I temporarily switched to the New Yahoo Mail to more easily move all messages from folders to the Inbox, and then switched back to Yahoo Mail classic so Gmail could import the messages. I'm not sure if Gmail will be able to import messages from a non-Yahoo Mail classic account.
Anyone else try this on a new account and had similar or different experiences?
nka
@jslizzle: There is a workaround. Create a new "proxy" gmail account, essentially a throwaway created strictly for the purpose of being the middle man. Migrate mail and contacts from a Yahoo account, enable Pop, then point the target Google Apps account at the proxy.
I am encouraged by the fact that it has at least allowed me to set up the transfer from a free Yahoo account. I had given up and was about to pay for a premium account just so I could get mail out of each Yahoo account and be done with it. If this works, I am going to take back MOST of the grumbling expressed above.

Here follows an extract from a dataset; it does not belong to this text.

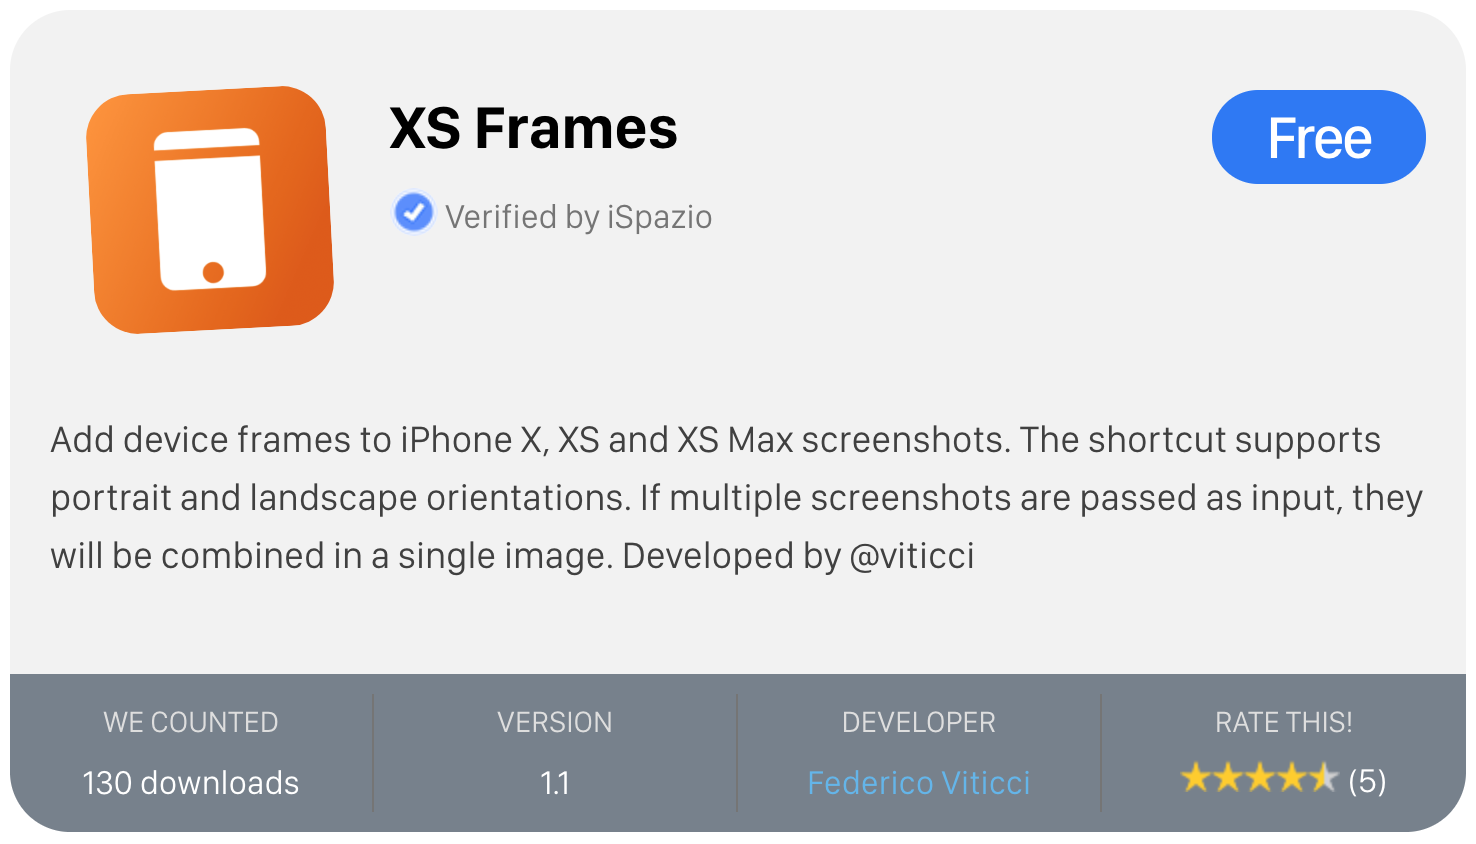Give a three star rating
Viewport: 1476px width, 844px height.
(x=1259, y=778)
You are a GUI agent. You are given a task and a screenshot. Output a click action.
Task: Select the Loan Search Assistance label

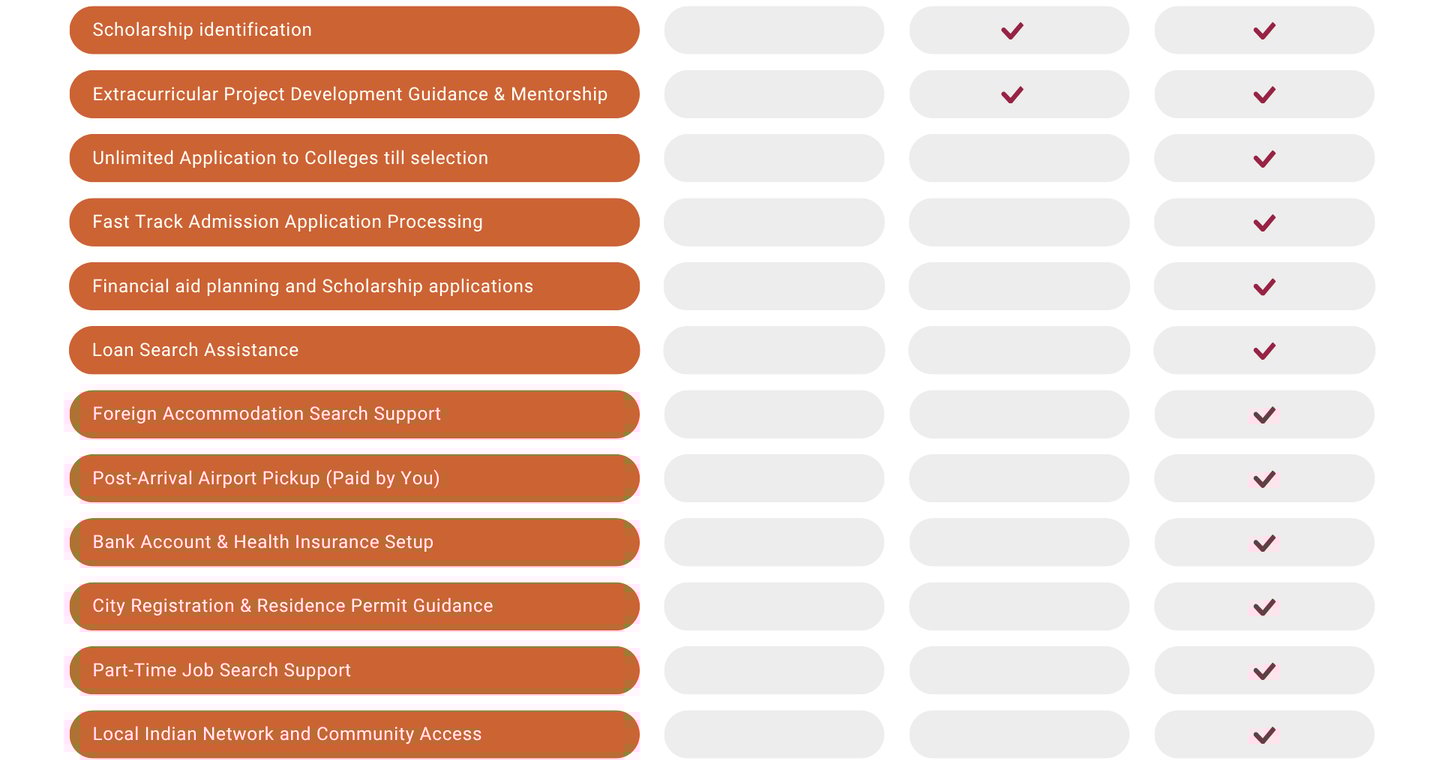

@Ryan M. Moore: I got in early, so I got just the one I wanted. Of course, I have the same one for hotmail and yahoo. That said, when comparing other web based email to Gmail there is just no comparison. User name or no, it's worth the switch.
magnoliasouth
@paintbox: Same here, I'm yahoo since 1997 but I don't have a free POP.
I know that some yahoo extentions do have free POP service like @yahoo.fr users.
I always like a good google/gmail tip.
TheDudeDean
I used remail.me, which costs $5, but gives you a lot of control over who gets your new email address, and what emails are forwarded.....that gave me a fresh start on the new email with no junk.